C'è un'altra pista sulla quale sta lavorando la Procura di Roma per capire la matrice della bomba carta con un chilo di polvere pirica fatta esplodere alle 22 di giovedì scorso davanti alla villetta del giornalista Sigfrido Ranucci, a Campo Ascolano, nel comune di Pomezia, sul litorale a sud di Roma. Ed è una pista che conduce agli interessi della ndrangheta nel business dell'eolico, sponsorizzati da alcuni politici.

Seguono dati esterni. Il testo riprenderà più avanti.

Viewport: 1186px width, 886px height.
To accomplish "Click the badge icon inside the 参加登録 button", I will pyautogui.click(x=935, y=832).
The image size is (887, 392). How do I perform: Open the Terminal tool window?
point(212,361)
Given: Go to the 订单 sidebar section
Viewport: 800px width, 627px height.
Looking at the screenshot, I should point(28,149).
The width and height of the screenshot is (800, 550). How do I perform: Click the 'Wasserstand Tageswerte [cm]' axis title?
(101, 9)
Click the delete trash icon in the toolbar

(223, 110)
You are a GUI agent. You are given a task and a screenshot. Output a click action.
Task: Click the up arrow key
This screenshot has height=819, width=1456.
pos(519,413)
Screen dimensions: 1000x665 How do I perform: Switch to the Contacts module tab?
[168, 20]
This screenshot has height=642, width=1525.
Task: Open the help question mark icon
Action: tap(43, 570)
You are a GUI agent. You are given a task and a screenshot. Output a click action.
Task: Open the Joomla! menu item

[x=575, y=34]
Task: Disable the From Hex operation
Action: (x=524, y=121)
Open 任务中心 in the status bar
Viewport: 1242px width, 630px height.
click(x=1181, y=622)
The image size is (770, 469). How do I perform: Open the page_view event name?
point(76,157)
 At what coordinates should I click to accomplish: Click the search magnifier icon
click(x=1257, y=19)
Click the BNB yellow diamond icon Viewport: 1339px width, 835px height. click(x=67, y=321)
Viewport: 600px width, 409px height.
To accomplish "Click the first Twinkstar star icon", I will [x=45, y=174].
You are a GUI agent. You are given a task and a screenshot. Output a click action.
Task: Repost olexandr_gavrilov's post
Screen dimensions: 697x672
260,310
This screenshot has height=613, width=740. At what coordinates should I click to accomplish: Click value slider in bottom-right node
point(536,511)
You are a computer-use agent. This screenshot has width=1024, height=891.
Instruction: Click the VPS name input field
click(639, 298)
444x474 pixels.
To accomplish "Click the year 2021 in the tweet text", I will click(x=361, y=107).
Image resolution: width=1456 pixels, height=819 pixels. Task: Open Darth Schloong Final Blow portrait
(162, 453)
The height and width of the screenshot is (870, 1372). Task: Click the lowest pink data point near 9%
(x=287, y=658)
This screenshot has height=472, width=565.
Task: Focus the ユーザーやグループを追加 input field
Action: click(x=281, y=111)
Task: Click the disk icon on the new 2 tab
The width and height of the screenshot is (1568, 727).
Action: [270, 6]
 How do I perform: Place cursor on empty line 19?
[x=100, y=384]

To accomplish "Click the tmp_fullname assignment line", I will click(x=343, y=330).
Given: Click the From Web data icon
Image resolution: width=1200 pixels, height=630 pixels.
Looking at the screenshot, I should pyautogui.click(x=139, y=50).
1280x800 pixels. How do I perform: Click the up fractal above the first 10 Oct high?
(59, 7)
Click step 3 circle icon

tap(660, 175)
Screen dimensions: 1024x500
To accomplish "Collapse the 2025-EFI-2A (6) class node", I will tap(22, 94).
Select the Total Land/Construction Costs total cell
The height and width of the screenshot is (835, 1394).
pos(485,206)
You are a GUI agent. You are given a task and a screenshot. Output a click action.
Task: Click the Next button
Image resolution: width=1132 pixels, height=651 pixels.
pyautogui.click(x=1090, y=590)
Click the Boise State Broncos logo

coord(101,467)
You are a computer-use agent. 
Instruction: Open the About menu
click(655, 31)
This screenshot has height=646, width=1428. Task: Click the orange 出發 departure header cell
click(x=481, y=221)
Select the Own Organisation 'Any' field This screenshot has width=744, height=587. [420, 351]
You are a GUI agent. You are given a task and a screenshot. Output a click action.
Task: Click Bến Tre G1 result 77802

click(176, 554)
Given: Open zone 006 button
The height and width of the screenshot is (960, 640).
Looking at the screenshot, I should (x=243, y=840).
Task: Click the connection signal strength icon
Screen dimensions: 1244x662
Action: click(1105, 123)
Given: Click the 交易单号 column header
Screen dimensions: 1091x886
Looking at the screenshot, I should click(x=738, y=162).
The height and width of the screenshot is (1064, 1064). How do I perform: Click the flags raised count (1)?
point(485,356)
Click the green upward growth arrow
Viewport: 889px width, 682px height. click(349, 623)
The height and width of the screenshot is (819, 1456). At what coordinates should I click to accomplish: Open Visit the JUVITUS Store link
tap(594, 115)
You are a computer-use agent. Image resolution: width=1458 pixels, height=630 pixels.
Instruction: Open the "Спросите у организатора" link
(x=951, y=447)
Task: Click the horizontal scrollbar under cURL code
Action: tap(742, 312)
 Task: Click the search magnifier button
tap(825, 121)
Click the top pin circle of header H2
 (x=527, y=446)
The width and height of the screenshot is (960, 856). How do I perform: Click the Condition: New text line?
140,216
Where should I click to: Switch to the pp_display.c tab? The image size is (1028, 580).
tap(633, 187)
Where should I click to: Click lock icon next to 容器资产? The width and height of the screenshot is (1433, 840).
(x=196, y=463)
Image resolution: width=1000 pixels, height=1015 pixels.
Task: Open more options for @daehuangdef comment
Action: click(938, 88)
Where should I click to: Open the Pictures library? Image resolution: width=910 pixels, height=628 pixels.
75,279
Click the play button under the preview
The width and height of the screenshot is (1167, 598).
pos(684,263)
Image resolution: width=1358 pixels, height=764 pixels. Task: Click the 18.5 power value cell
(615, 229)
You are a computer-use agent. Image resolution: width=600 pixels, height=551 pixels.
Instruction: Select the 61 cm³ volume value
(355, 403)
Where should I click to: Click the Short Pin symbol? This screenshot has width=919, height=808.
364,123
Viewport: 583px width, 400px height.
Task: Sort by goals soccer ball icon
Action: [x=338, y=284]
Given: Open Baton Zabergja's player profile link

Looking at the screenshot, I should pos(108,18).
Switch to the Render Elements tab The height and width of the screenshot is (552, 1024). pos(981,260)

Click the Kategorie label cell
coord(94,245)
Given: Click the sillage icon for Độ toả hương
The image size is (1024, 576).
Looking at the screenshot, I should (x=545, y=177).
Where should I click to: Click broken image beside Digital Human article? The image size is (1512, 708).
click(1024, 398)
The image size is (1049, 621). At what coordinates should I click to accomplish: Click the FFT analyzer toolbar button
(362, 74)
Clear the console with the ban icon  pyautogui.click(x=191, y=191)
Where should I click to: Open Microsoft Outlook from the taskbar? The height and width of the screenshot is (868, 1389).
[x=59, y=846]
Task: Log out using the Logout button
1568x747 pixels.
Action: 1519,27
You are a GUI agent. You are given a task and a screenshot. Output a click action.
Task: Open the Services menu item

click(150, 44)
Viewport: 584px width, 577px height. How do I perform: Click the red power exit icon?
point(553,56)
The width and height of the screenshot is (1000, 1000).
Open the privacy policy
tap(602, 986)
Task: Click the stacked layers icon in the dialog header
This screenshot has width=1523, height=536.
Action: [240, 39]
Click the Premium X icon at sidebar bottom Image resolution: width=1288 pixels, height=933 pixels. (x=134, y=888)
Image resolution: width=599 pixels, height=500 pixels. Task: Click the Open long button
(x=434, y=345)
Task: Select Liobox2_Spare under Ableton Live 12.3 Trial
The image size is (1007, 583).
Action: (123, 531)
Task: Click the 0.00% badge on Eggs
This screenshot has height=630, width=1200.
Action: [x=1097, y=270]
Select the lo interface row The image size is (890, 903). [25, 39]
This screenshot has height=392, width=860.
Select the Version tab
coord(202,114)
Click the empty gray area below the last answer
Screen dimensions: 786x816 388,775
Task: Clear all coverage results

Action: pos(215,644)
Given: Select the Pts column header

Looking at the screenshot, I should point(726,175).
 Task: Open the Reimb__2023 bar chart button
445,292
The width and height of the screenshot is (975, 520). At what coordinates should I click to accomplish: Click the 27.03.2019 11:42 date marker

Un tema che il conduttore di Report - come annunciato di recente - affronterà nella terza puntata del programma giornalistico d'inchiesta in onda dal 26 ottobre su Rai3. L'indizio che porta a questa pista è dato dal fatto che proprio giovedì, intorno a mezzogiorno, ossia una decina di ore prima che l'esplosivo innescato con una miccia mandasse in fiamme le auto di Ranucci e di sua figlia, è stato trasferito in una località protetta un collaboratore di giustizia che aveva fatto delle rivelazioni importanti per il servizio di Report sull'eolico.

Probabilmente la sicurezza dell'imprenditore vicino alla ndrangheta, ora "pentito", era in pericolo: qualcuno aveva scoperto la sua posizione ed era pronto a vendicarsi con lui per le informazioni riferite ai giornalisti Rai. Il trasferimento d'urgenza potrebbe aver fatto saltare i piani. Da qui potrebbe essere scaturito l'avvertimento in stile mafioso nei confronti del giornalista. Quella bomba carta potrebbe significare: "non mandare in onda quel servizio". Ma c'è di più. «Nel 2022 l'ex boss della 'ndrangheta Luigi Bonaventura, ora collaboratore di giustizia, aveva confidato ai pm romani di aver sentito dire, mentre si trovava in carcere, che ero un uomo finito - ha raccontato Ranucci - E lo aveva sentito dire da uomini legati ad altre famiglie calabresi che avevo toccato nell'inchiesta sugli appalti all'Arena di Verona e il denaro sporco della ndrangheta». Ebbene, il pentito che è stato trasferito giovedì in una località top secret è vicino alle famiglie di cui parlava Report in quel servizio. Questa è un'ipotesi investigativa tutta da verificare nel fascicolo aperto dal pm della Dda capitolina Carlo Villani, che indaga per danneggiamento e fabbricazione di materiale esplodente aggravati dal metodo mafioso.